[Saved entries]
*** Block opens ***
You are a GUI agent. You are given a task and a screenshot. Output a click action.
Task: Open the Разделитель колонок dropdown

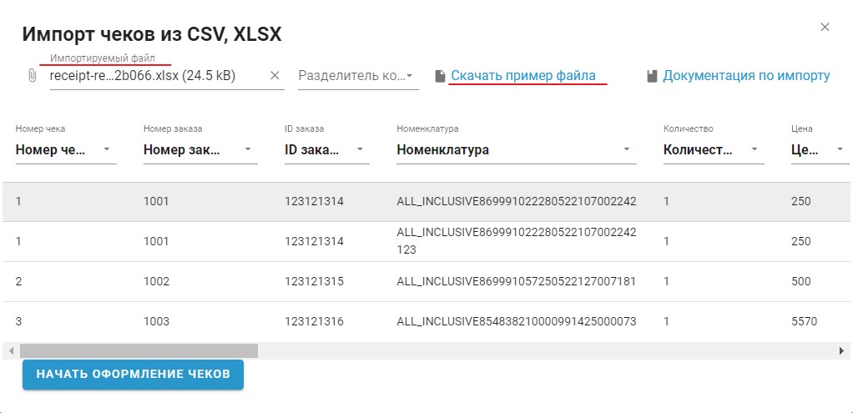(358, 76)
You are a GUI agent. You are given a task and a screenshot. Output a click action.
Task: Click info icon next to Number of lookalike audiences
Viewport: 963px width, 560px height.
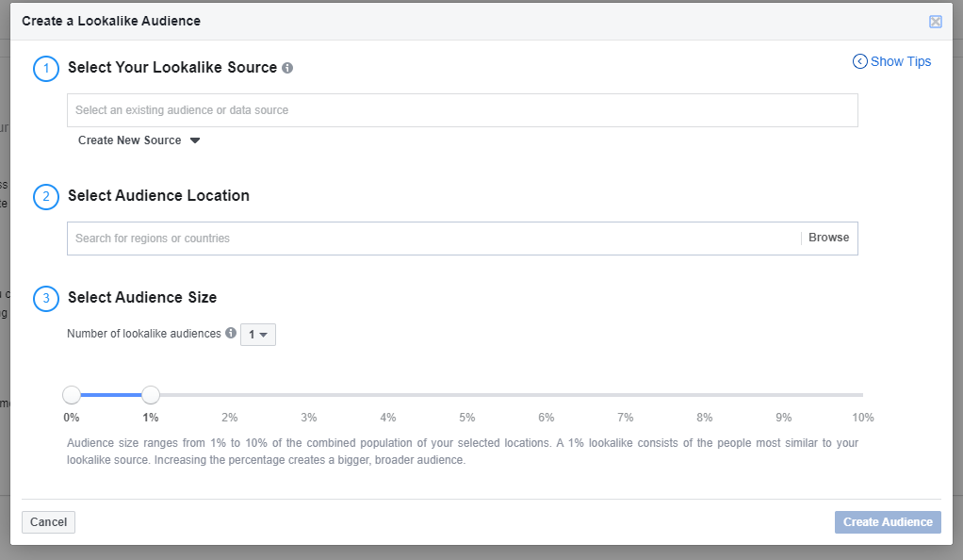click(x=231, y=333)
*** Block closes ***
Return the entries verbatim without images.

You are a GUI agent. You are given a task and a screenshot. Output a click action.
Task: Open the Разделитель колонок dropdown

(358, 76)
You are a GUI agent. You are given a task and a screenshot. Output a click action.
Task: Click info icon next to Number of lookalike audiences
Viewport: 963px width, 560px height.
click(x=231, y=333)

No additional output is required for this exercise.